Work instruction:
Could you retype all of the entries below word for word?

Source information:
- - -

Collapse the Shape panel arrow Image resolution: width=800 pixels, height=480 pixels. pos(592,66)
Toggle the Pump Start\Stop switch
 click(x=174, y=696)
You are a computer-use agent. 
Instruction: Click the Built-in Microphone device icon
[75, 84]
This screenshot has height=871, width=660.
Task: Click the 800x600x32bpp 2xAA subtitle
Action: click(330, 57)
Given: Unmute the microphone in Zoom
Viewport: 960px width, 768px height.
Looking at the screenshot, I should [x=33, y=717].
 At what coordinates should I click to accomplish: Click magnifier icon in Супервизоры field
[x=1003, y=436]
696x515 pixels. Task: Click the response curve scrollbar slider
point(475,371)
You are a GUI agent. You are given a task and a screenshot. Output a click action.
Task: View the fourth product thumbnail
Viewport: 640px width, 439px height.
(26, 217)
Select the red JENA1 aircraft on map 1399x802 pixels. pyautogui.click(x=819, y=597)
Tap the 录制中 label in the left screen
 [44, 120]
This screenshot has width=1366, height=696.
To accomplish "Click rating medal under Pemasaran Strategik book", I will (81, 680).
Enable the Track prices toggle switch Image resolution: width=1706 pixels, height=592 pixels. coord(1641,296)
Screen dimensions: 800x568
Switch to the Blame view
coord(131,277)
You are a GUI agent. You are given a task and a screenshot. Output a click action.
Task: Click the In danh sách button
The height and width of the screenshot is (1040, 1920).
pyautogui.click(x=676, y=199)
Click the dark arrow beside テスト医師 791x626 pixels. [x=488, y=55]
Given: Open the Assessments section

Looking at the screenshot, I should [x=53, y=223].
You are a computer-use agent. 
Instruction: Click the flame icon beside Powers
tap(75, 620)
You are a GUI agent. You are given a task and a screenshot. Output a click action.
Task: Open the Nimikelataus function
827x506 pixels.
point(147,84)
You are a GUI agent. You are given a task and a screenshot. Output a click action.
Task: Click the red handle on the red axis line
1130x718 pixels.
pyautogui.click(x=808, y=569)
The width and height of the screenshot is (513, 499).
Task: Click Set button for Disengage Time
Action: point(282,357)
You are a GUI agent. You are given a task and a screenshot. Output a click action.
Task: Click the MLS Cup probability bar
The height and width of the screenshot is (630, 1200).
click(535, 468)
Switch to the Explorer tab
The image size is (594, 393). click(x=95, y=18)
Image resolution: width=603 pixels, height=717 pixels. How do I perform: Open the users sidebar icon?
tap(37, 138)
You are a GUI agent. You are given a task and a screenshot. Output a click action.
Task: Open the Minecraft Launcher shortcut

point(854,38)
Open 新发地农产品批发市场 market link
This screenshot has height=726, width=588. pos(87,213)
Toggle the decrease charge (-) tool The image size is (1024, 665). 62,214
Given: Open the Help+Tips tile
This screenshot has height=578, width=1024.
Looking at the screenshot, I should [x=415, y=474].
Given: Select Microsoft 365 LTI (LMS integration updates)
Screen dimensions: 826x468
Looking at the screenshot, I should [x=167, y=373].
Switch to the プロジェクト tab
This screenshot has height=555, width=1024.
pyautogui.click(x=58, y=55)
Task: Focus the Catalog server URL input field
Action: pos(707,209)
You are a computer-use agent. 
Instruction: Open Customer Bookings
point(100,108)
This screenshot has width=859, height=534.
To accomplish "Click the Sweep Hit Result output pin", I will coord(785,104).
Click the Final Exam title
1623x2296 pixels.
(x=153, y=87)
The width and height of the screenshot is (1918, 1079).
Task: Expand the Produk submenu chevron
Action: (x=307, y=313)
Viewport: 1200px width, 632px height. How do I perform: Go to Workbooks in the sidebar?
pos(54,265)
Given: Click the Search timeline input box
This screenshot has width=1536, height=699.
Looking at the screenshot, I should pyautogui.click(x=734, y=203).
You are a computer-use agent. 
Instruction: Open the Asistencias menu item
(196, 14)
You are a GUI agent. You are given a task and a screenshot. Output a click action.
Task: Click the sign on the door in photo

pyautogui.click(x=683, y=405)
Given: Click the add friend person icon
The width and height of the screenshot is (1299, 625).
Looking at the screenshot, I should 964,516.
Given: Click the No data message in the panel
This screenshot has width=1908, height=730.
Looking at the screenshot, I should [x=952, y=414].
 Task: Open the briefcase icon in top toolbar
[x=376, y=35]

- - -

The answer:
Collapse the Shape panel arrow Image resolution: width=800 pixels, height=480 pixels. pos(592,66)
Toggle the Pump Start\Stop switch
 click(x=174, y=696)
You are a computer-use agent. 
Instruction: Click the Built-in Microphone device icon
[75, 84]
This screenshot has height=871, width=660.
Task: Click the 800x600x32bpp 2xAA subtitle
Action: click(330, 57)
Given: Unmute the microphone in Zoom
Viewport: 960px width, 768px height.
Looking at the screenshot, I should [x=33, y=717].
 At what coordinates should I click to accomplish: Click magnifier icon in Супервизоры field
[x=1003, y=436]
696x515 pixels. Task: Click the response curve scrollbar slider
point(475,371)
You are a GUI agent. You are given a task and a screenshot. Output a click action.
Task: View the fourth product thumbnail
Viewport: 640px width, 439px height.
(26, 217)
Select the red JENA1 aircraft on map 1399x802 pixels. pyautogui.click(x=819, y=597)
Tap the 录制中 label in the left screen
 [44, 120]
This screenshot has width=1366, height=696.
To accomplish "Click rating medal under Pemasaran Strategik book", I will (81, 680).
Enable the Track prices toggle switch Image resolution: width=1706 pixels, height=592 pixels. coord(1641,296)
Screen dimensions: 800x568
Switch to the Blame view
coord(131,277)
You are a GUI agent. You are given a task and a screenshot. Output a click action.
Task: Click the In danh sách button
The height and width of the screenshot is (1040, 1920).
pyautogui.click(x=676, y=199)
Click the dark arrow beside テスト医師 791x626 pixels. [x=488, y=55]
Given: Open the Assessments section

Looking at the screenshot, I should [x=53, y=223].
You are a computer-use agent. 
Instruction: Click the flame icon beside Powers
tap(75, 620)
You are a GUI agent. You are given a task and a screenshot. Output a click action.
Task: Open the Nimikelataus function
827x506 pixels.
point(147,84)
You are a GUI agent. You are given a task and a screenshot. Output a click action.
Task: Click the red handle on the red axis line
1130x718 pixels.
pyautogui.click(x=808, y=569)
The width and height of the screenshot is (513, 499).
Task: Click Set button for Disengage Time
Action: point(282,357)
You are a GUI agent. You are given a task and a screenshot. Output a click action.
Task: Click the MLS Cup probability bar
The height and width of the screenshot is (630, 1200).
click(535, 468)
Switch to the Explorer tab
The image size is (594, 393). click(x=95, y=18)
Image resolution: width=603 pixels, height=717 pixels. How do I perform: Open the users sidebar icon?
tap(37, 138)
You are a GUI agent. You are given a task and a screenshot. Output a click action.
Task: Open the Minecraft Launcher shortcut

point(854,38)
Open 新发地农产品批发市场 market link
This screenshot has height=726, width=588. pos(87,213)
Toggle the decrease charge (-) tool The image size is (1024, 665). 62,214
Given: Open the Help+Tips tile
This screenshot has height=578, width=1024.
Looking at the screenshot, I should [x=415, y=474].
Given: Select Microsoft 365 LTI (LMS integration updates)
Screen dimensions: 826x468
Looking at the screenshot, I should [x=167, y=373].
Switch to the プロジェクト tab
This screenshot has height=555, width=1024.
pyautogui.click(x=58, y=55)
Task: Focus the Catalog server URL input field
Action: pos(707,209)
You are a computer-use agent. 
Instruction: Open Customer Bookings
point(100,108)
This screenshot has width=859, height=534.
To accomplish "Click the Sweep Hit Result output pin", I will coord(785,104).
Click the Final Exam title
1623x2296 pixels.
(x=153, y=87)
The width and height of the screenshot is (1918, 1079).
Task: Expand the Produk submenu chevron
Action: (x=307, y=313)
Viewport: 1200px width, 632px height. How do I perform: Go to Workbooks in the sidebar?
pos(54,265)
Given: Click the Search timeline input box
This screenshot has width=1536, height=699.
Looking at the screenshot, I should pyautogui.click(x=734, y=203).
You are a computer-use agent. 
Instruction: Open the Asistencias menu item
(196, 14)
You are a GUI agent. You are given a task and a screenshot. Output a click action.
Task: Click the sign on the door in photo

pyautogui.click(x=683, y=405)
Given: Click the add friend person icon
The width and height of the screenshot is (1299, 625).
Looking at the screenshot, I should 964,516.
Given: Click the No data message in the panel
This screenshot has width=1908, height=730.
Looking at the screenshot, I should [x=952, y=414].
 Task: Open the briefcase icon in top toolbar
[x=376, y=35]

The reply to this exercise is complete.